I've had many problems with 9.0 on a Win98 machine. More often than not, it spends more time freezing than actually working. I find 9.0 freezes half the time on a WinXP machine as well. And, both machines do not use NAV 2004! I had to use older versions of AOL to run on these machines: 6.0 for Win98 and 7.0 for WinXP. Now, there are no problems with AOL.

FYI: You can now use Outlook (or any other mail client that accepts imap) to check your AOL mail by setting the incoming and outgoing servers as _imap.aol.com_


----------



## flavallee (May 12, 2002)

"AOL Hell" 9.0 - Optimized is known to be very problematic. Clean it out of your computer and get another ISP.:up:


----------



## yul (Feb 11, 2003)

have u tried uinstalling and reinstalling?


----------



## NiteHawk (Mar 9, 2003)

So far I believe flavallee has the best advice, get rid of AOL HELL.

Personally, I can't fathom anyone that professes to be an MCSE using AOL


----------



## Hulk701 (Dec 5, 2003)

Ah, more AOL-Haters.
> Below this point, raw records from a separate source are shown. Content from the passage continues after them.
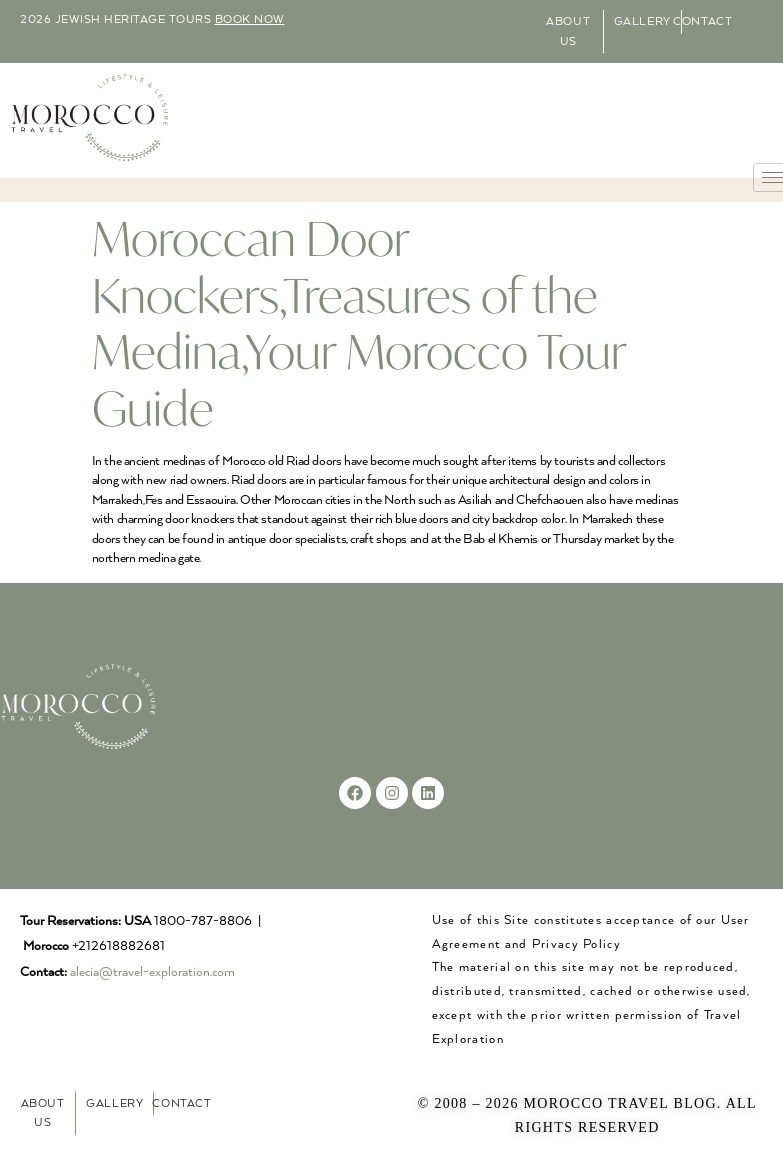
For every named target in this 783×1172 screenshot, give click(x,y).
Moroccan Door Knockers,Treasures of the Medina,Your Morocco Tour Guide (359, 322)
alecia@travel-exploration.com (152, 972)
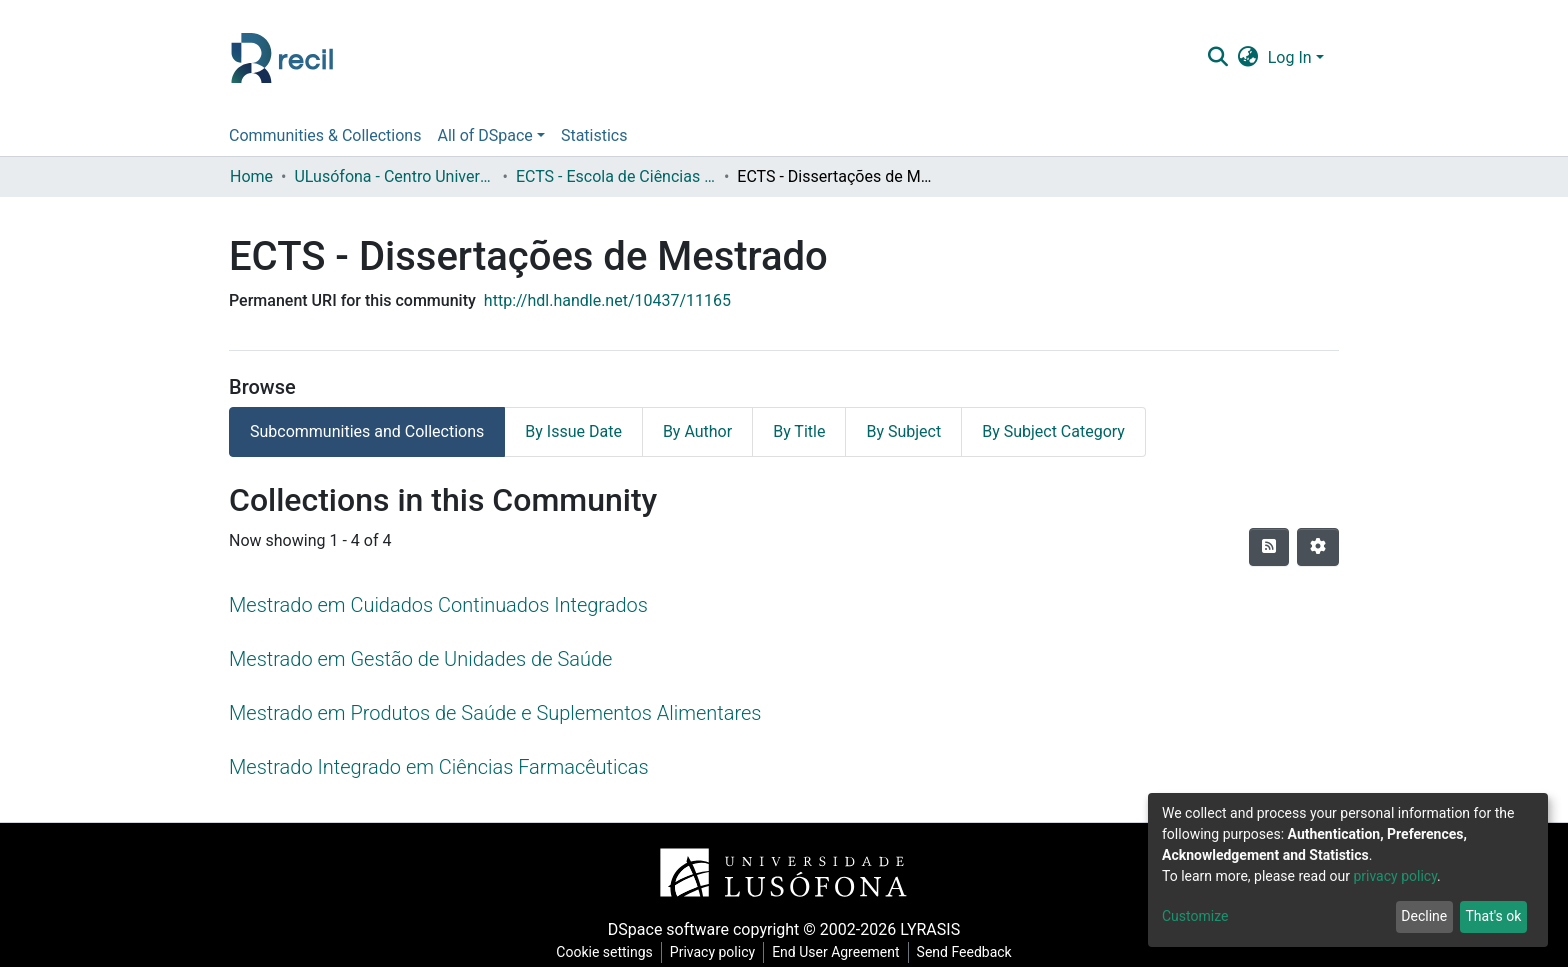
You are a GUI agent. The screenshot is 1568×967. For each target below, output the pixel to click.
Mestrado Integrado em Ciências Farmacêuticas (439, 767)
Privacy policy (712, 952)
I'm going to ignore you....  except to say that I use AOL 9.0 with Win98 and have NO Problems!!!! 

The first thing I'd check is NAV 2004. I tried that with my Win98 machine and I had all sorts of lockups.

Just as a test try another AV application. Uninstall Norton and for example, try AVG Free Ed located here.

http://www.grisoft.com/html/us_dwnl3.php?status=ok

If it works fine than your culprit is probably NAV 2004.

Also how's your modem? When this happened to me it was because I installed a new modem and I installed the wrong set of drivers. I installed the update drivers without first installing the basic drivers. It was an Aztech MDP7800-U 56k Modem. (Lucent Winmodem)

Finally, how long have you had 9.0 installed? Did the same thing happen with AOL 8.0?


----------



## flavallee (May 12, 2002)

My opinion of Norton and McAfee ranks right alongside AOL.  :down:


----------



## NiteHawk (Mar 9, 2003)

Sadly, I can remember days when Norton had good solid products. But those were the days when Peter Norton was still at the helm and those days are long gone.
The best thing that Norton has going for itself these days is Ghost, and they bought that company.


----------



## BillMCSE (Jul 26, 2003)

Thanx Shadowcat, Flavallee, yul, NiteHawk, even w/ MCSE remark; I run the AOL for my Children's protection, and Hulk701. 
My System is stable once again... Left AOL 9.0 Uninstalled for now. We'll see...Thanx again for your input...
Bill, MCSE in N.Y.
19 May 2004 0942H...


----------